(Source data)
'''

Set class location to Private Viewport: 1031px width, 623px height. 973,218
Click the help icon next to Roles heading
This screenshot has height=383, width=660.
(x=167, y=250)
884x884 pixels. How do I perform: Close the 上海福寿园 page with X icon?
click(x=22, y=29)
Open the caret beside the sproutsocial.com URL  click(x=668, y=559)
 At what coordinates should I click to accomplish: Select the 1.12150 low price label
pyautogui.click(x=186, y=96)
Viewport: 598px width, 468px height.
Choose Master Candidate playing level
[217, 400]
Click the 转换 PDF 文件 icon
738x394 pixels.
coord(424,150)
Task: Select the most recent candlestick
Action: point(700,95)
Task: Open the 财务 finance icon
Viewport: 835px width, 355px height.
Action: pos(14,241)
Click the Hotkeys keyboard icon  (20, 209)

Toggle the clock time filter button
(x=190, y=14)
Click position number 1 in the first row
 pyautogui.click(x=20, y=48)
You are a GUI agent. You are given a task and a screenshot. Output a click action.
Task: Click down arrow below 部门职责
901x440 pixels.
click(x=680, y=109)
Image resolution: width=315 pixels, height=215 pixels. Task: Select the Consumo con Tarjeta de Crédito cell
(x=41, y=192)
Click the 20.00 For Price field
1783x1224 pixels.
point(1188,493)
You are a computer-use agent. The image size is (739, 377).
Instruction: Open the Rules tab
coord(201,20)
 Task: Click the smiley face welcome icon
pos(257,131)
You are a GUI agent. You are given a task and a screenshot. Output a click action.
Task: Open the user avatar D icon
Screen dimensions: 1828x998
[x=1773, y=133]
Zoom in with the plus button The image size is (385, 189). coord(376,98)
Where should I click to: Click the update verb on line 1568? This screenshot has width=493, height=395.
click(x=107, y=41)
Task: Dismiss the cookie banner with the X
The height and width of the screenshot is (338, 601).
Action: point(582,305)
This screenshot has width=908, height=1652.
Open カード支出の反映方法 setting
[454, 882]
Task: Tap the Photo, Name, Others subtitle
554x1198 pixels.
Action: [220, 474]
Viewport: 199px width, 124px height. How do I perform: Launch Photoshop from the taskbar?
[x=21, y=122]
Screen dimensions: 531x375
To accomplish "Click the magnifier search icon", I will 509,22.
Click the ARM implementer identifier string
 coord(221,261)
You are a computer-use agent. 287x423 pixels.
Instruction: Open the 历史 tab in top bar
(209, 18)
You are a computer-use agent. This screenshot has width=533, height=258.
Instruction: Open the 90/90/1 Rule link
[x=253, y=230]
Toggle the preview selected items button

'''

What is asked for is an exact copy of the lines above from the one containing "At what coordinates" through the one containing "Click the Hotkeys", and only those.

 At what coordinates should I click to accomplish: Select the 1.12150 low price label
pyautogui.click(x=186, y=96)
Viewport: 598px width, 468px height.
Choose Master Candidate playing level
[217, 400]
Click the 转换 PDF 文件 icon
738x394 pixels.
coord(424,150)
Task: Select the most recent candlestick
Action: point(700,95)
Task: Open the 财务 finance icon
Viewport: 835px width, 355px height.
Action: pos(14,241)
Click the Hotkeys keyboard icon  (20, 209)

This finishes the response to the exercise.